→ **Text excerpt**
____________
Video: Dialectical Thinking (in course) / Dialectical Thinking (YouTube) 

Core ideas:

  • Philosophy approaches basic questions related to the nature of thought itself
  • Epistemology as study of what we know and what we can know
  • Kantian turn: mind allows you to perceive and think time and space (a priori conceptualization)
  • Processes of thinking allows us to combine existing information into new information in a process of: observation → deduction → induction → abduction
  • Thought frontier mystery: how do we transform information and share insights?
  • Constructing reflective epistemological maps: networks of thought (mind map) to better understand our own conceptual territory (associations)

Core ideas:

  • Classical science based on reductionism with the idea that we could understand nature on a fundamental level by analyzing basic components/parts
  • Complexity science approaches phenomena dismissed by reductionist science (emergence, connectivity, adaptive systems, qualitative transitions)
  • Complexity is defined by deep uncertainty, contingency and robust dynamics (non-linear/non-mechanistic)
  • Emergence and open-ended universe points towards possibility of new causal structure (higher order phenomena are ontologically fundamental)
____________
→ **Objectives**
1. Reproduce the part of the dialectical thinking notes that opens with the words containing "Video: Dialectical Thinking" and closes with "(a priori conceptualization)".
2. In the dialectical thinking notes, how is epistemology described?
3. Write the next part of the dialectical thinking notes, picking up after the last bullet point.
The material after this point comes from a separate source and is unrelated to the text.

→ **Data**
____________
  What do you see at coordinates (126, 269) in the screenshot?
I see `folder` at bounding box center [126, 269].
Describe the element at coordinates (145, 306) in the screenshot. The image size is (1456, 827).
____________
→ **Task-by-task results**
1.
Video: Dialectical Thinking (in course) / Dialectical Thinking (YouTube) 

Core ideas:

  • Philosophy approaches basic questions related to the nature of thought itself
  • Epistemology as study of what we know and what we can know
  • Kantian turn: mind allows you to perceive and think time and space (a priori conceptualization)

2. As the study of what we know and what we can know.

3.
  • Origins of form in self-organization (local interactions forming whole), autopoiesis (circular event recreating itself), and complex adaptive systems (learning across time)
  • Networks as new geography allowing to conceptualize agent-medium interactions where actors build themselves and the world in feedback processes

Video: Complexity Thinking


Core ideas:

  • Patterns are how we perceive the world, in our own minds and in the minds of others
  • Pattern thinking is about sense-making, decoding/encoding our inner worlds and our boundaries with others
  • Patterns are the matter of our thoughts, the key elements to learning new information
  • Patterns can help us gain a clearer understanding of systems and complexity, on many different dimensions, levels and scales
  • Patterns can help us make new connections, form new creative ideas and allow us, escape negative habits and build positive habits
  • Patterns help us externalize our minds, enhance collective understanding and connect different forms of agency

Video: Pattern Thinking

Core ideas:

  • Power of thought in forming distinctions from a background
  • Deep thought does not stick on a distinction but can play with a multiplicity of distinctions in the same image/background
  • Circularity as a symbol and metaphor for self-observation against linear external observation
  • Beyond fighting for conceptual territory we need new languages and spaces for communication
  • Indeterminate forms (potentiality) are unpredictable: we don’t know what they are or what they will become (because they involve our own future transformations)
  • Space of becoming structured by 4 forms: marked, unmarked, undetermined, imaginary (we create the whole universe from this quadratic structure)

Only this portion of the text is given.